Funds were set aside by the territory for staking trails and building
shelter cabins in order to save the lives of travelers strained
by blizzards. The legislators also dealt with restrictive mining
laws, moralistic change, prohibition, and other issues of the mining
camps and trade centers.
By World War I, the days of isolation
were coming to an end. The activities “Outside” began
to bear more and more on local events, especially the Great War.

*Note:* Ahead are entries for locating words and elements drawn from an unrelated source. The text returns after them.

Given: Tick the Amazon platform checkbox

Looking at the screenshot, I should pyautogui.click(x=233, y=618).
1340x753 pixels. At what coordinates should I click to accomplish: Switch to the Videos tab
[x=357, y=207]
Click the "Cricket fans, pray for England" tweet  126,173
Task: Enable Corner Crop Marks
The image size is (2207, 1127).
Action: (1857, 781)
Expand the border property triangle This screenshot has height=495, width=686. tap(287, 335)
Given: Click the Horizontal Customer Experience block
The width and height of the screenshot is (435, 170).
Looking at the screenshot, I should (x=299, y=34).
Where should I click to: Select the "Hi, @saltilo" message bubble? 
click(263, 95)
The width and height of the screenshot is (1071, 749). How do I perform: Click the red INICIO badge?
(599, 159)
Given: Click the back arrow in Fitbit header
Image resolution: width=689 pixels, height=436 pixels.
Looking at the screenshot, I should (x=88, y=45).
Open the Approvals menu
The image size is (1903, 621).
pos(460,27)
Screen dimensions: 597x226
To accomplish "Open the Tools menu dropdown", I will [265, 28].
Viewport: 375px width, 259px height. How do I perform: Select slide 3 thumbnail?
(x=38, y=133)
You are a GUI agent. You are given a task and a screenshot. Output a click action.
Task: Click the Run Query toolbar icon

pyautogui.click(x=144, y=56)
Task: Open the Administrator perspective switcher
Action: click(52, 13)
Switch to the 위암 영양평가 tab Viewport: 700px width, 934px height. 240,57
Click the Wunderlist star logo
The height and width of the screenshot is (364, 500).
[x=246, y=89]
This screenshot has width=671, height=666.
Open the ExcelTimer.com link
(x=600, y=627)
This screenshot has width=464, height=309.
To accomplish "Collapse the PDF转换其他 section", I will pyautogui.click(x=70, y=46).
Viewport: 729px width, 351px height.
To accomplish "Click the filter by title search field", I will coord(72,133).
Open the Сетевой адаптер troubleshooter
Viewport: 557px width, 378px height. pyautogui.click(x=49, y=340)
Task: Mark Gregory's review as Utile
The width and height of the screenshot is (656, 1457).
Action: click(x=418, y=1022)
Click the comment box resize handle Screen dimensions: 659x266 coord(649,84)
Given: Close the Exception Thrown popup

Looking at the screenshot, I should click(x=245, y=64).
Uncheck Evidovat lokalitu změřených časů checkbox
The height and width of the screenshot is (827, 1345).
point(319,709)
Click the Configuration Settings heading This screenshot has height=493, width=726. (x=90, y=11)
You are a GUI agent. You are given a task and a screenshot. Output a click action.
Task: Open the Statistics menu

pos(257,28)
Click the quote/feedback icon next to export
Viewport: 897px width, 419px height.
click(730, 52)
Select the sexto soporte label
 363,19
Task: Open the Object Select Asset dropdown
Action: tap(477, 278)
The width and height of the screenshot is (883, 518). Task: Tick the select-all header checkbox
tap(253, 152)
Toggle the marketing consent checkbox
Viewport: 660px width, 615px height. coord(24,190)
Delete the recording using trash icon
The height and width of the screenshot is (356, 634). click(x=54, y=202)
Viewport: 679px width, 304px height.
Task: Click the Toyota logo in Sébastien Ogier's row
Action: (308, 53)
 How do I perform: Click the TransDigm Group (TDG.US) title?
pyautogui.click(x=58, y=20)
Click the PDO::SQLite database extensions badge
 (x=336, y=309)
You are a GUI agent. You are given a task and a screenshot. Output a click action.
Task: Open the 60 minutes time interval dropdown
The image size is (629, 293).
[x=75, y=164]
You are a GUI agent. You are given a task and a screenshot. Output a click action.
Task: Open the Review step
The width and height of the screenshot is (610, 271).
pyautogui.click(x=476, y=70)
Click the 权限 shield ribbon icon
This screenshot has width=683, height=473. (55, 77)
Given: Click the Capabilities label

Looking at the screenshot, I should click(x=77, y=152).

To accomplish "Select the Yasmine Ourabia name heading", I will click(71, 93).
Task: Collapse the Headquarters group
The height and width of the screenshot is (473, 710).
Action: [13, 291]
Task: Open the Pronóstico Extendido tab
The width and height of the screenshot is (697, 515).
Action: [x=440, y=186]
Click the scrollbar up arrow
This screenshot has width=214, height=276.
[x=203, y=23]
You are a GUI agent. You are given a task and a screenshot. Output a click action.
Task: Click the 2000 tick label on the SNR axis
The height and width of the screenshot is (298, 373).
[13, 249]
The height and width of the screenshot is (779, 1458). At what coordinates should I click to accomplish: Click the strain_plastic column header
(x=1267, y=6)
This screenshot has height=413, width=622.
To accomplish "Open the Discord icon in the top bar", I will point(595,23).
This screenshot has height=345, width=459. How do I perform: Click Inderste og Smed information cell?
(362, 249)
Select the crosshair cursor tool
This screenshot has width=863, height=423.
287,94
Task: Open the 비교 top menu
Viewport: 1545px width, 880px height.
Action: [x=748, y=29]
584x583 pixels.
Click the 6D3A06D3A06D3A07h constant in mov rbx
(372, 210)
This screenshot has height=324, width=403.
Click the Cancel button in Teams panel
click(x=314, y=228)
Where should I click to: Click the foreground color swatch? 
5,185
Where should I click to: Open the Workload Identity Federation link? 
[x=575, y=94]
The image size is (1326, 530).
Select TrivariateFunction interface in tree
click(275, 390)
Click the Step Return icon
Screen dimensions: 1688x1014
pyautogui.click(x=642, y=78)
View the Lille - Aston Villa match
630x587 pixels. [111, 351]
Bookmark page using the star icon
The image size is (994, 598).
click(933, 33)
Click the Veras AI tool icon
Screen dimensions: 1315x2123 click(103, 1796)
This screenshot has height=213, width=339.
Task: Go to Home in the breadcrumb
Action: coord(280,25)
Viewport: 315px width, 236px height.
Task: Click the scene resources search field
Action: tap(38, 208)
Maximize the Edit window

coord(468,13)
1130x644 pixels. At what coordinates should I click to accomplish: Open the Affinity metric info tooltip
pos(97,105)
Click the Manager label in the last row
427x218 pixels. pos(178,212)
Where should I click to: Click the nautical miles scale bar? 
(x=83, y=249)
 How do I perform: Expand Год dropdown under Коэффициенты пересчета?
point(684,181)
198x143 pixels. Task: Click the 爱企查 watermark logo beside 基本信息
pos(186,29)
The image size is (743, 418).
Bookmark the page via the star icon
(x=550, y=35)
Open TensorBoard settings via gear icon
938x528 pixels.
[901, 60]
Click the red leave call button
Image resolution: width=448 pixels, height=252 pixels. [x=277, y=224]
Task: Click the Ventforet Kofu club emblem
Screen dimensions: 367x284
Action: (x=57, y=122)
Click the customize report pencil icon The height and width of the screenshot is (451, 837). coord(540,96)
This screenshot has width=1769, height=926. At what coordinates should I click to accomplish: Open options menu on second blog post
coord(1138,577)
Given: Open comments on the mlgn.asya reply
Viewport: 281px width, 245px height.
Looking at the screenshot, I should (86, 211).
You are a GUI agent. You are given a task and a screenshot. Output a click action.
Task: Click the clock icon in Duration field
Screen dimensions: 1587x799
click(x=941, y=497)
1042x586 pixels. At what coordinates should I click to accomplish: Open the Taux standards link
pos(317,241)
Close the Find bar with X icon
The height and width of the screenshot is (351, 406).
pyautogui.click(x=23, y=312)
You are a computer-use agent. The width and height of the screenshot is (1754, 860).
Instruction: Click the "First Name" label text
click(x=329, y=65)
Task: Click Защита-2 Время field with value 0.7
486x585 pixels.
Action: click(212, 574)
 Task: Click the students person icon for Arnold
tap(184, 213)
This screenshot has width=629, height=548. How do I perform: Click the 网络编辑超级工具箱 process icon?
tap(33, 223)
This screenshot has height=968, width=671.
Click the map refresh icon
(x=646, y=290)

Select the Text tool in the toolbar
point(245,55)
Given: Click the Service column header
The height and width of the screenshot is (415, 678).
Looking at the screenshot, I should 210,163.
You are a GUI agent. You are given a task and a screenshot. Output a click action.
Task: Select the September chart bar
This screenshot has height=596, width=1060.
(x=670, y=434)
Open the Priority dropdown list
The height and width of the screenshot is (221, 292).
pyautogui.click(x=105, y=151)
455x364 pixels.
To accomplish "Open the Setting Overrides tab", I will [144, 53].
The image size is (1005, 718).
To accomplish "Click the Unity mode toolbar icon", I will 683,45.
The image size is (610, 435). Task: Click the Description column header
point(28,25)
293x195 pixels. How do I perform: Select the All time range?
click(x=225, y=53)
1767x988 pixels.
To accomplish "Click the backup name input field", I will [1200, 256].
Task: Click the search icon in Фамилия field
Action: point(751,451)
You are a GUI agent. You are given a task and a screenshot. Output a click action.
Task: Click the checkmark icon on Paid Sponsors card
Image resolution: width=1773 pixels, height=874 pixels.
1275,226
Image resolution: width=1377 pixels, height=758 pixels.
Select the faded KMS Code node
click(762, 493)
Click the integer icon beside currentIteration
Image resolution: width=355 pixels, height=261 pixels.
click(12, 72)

Young miners and workers enlisted and left the country, never to
return. Money expected to be funneled into trails or mines went
east. The slow construction of the Federal government’s Alaska
Railroad and its anticipated aid to growth did little to stabilize
the Inland Empire’s economy. Instead, many of its settlers
moved to the railroad town of Anchorage.
During the 1920’s, dogsled transportation
was challenged by the airplane. On February 21, 1924, the first
Alaskan airmail flew into McGrath; by the end of the decade airmail
replaced the run to Nome. However, in 1925, the dog team and driver
captured the attention of the nation for a final episode. A feared
epidemic of diphtheria caught the town of Nome without enough serum
to inoculate the community. A wire for help went out, but plans
to send an airplane from Fairbanks were thwarted by weather. It
was decided to use a relay of dog teams from Nenana on the Alaska
Railroad, down the Yukon River Trail to the Iditarod Trail, and
into Nome. Twenty mushers carried the serum the 674 miles in 127-1/2
hours. The mushers became heros. President Coolidge sent medals,
and Balto, the dog leading the last team into Nome, was used as
a model for statues of dogs in places as distant as New York City’s
Central park. The Iditarod Trail and dogsledding, along with Alaska’s
gold rush frontier era had gone out with a flash.